Holders’ Indemnification. In the event of a registration of any of Holder's Warrant Shares under the Act pursuant to the provisions of this Agreement, Holder shall furnish to the Company in writing such information and affidavits with respect to Holder as the Company reasonably requests for use in connection with any such registration statement (or prospectus contained therein) and Holder will indemnify and hold harmless to the extent permitted by law, the Company, each person, if any, who controls the Company within the meaning of the Act, each officer and director of the Company, each underwriter and each person who controls any underwriter within the meaning of the Act, against all Losses to which the Company or such officer, director, underwriter or controlling person may become subject under the Act or otherwise, insofar as such Losses arise out of or are based upon any statements or information provided in writing by Holder, including each of its officers, partners, directors, employees and representatives, to the Company or underwriter in connection with the offer and sale of Warrant Shares.
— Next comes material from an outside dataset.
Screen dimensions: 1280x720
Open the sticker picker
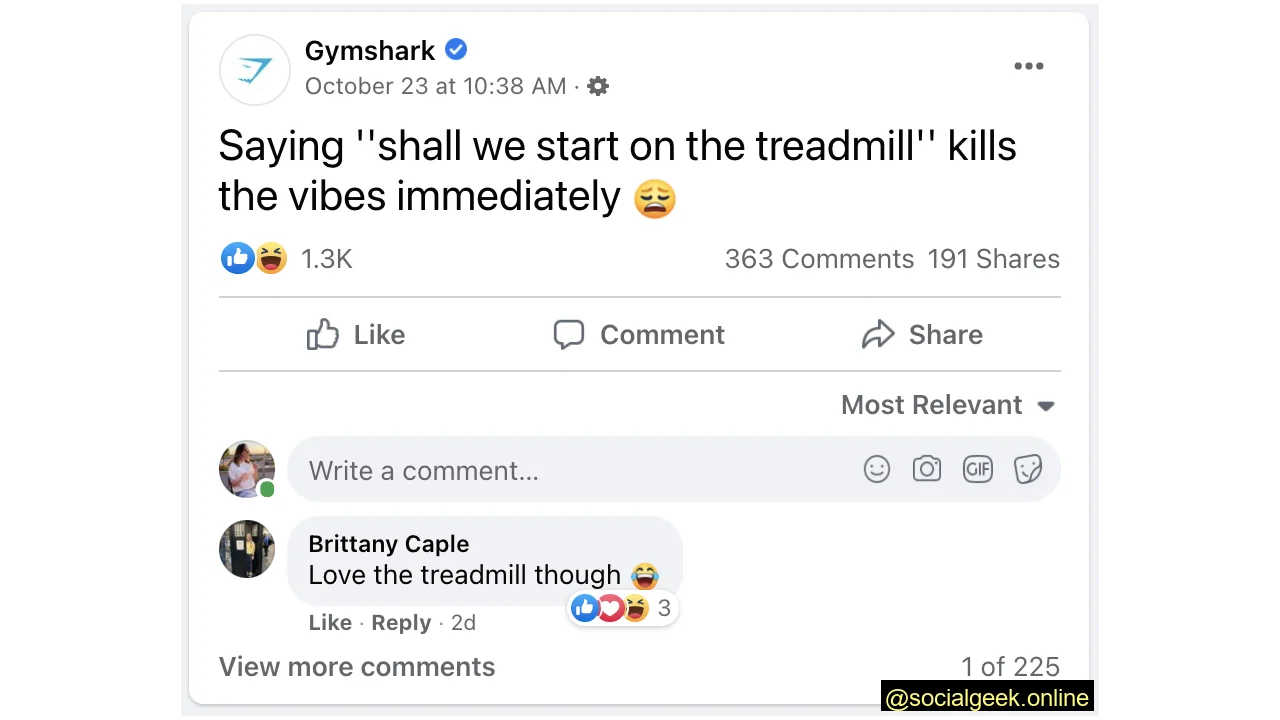pos(1028,469)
Notwithstanding the foregoing, the amount Holder shall be obligated to indemnify pursuant to this Agreement shall be limited to an amount equal to the proceeds received by Holder of the Warrant Shares sold pursuant to the registration statement which gives rise to such obligation to indemnity (less the aggregate amount which Holder has been otherwise required to pay in respect of such Loss or any substantially similar Loss arising from the sale of such Warrant Shares).
Appears in 5 contracts
Samples: Warrant Agreement (Sinofresh Healthcare Inc), Warrant Agreement (Summit Financial Services Group Inc), Warrant Agreement (Sinofresh Healthcare Inc)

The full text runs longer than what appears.